Tarefas propostas
- a) De acordo com o trecho, quantas pessoas compõem a equipe de Oleksandra Matviichuk?
- b) Diga se cada afirmação concorda com o trecho, citando as palavras que decidem: (i) O Centro pelas Liberdades Civis tem sede em Kiev. (ii) O Centro pelas Liberdades Civis recebeu o Nobel da Paz sem dividi-lo com ninguém. (iii) Oleksandra deu a entrevista ao Correio pessoalmente.

Trecho
O cartaz na mão da ativista de direitos humanos ucraniana Oleksandra Vyacheslavivna Matviichuk, 39 anos, traz um antigo slogan usado por dissidentes soviéticos que ela transformou em luta: "Pela nossa e por vossa liberdade". Líder da organização não governamental Centro pelas Liberdades Civis da Ucrânia, com sede em Kiev, ela entrevistou centenas de sobreviventes da invasão russa e ex-prisioneiros das tropas de Moscou. Sua equipe, formada por 20 pessoas, documentou mais de 21 mil crimes de guerra cometidos pelas forças invasoras. O trabalho rendeu ao Centro pelas Liberdades Civis o Prêmio Nobel da Paz deste ano — dividido com a ONG russa Memorial e com o bielorrusso Ales Bialiatski, na prisão por se opor ao regime de Alexander Lukashenko. Em entrevista exclusiva ao Correio, por telefone, Oleksandra admitiu que foi pega de surpresa pela escolha do Comitê Nobel Norueguês e afirmou que a honraria lhe impõe uma "responsabilidade imensa". "O Nobel da Paz tornará a nossa voz tangível." Ela disse que Vladimir Putin teme a ideia de liberdade e defendeu a criação de um tribunal internacional para julgar o presidente russo.  

Não esperávamos que o Centro pelas Liberdades Civis recebesse o Nobel da Paz deste ano. Minha primeira emoção foi de surpresa. Agora, sinto uma responsabilidade imensa. O Nobel da Paz tornará a nossa voz tangível. Essa guerra está distante de nossa dimensão, enquanto ucranianos.

Registros
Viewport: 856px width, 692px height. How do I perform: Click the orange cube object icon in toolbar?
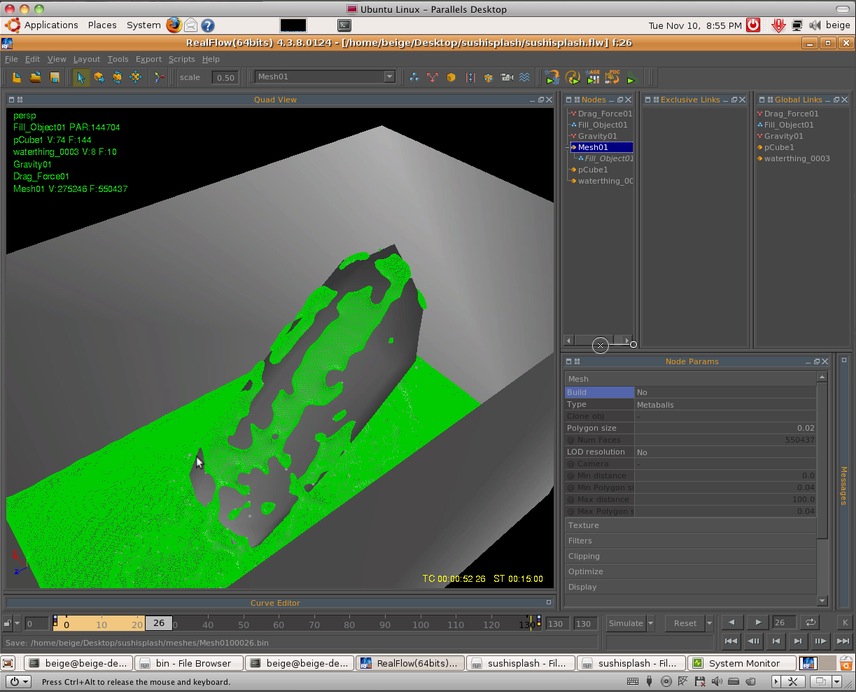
==
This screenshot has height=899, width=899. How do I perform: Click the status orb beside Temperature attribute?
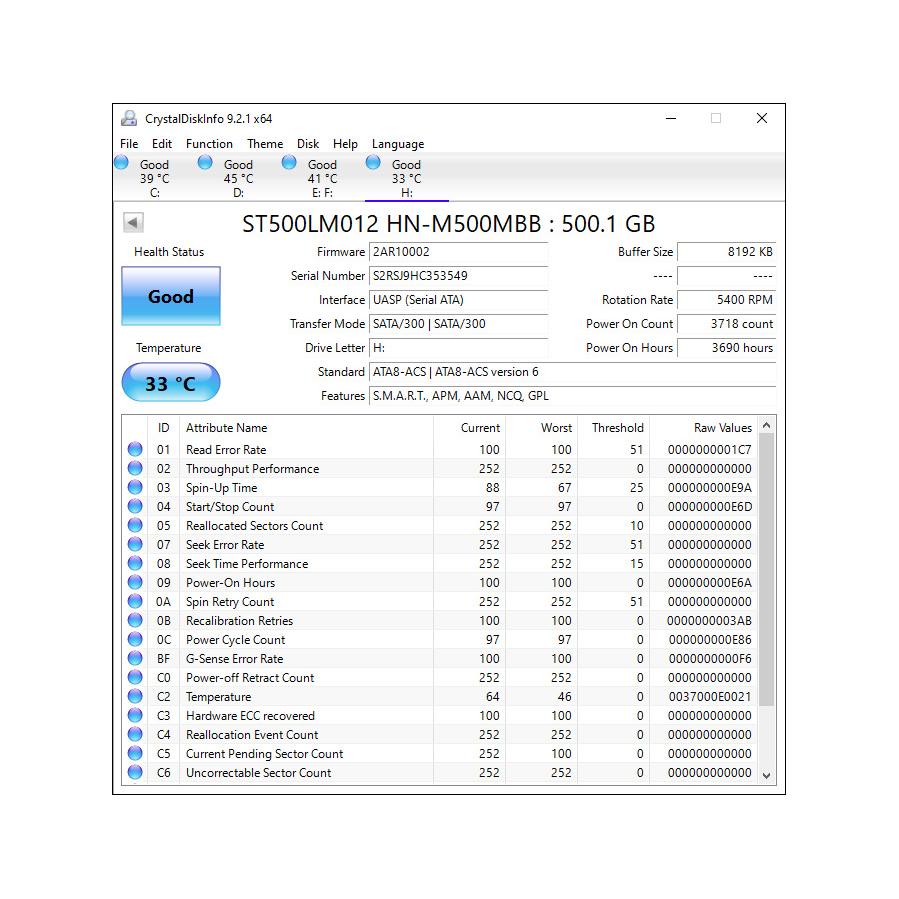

Respostas completas
- a) A equipe é formada por 20 pessoas.

- b)
(i) Sim: "com sede em Kiev".
(ii) Não: "dividido com a ONG russa Memorial e com o bielorrusso Ales Bialiatski".
(iii) Não: "por telefone".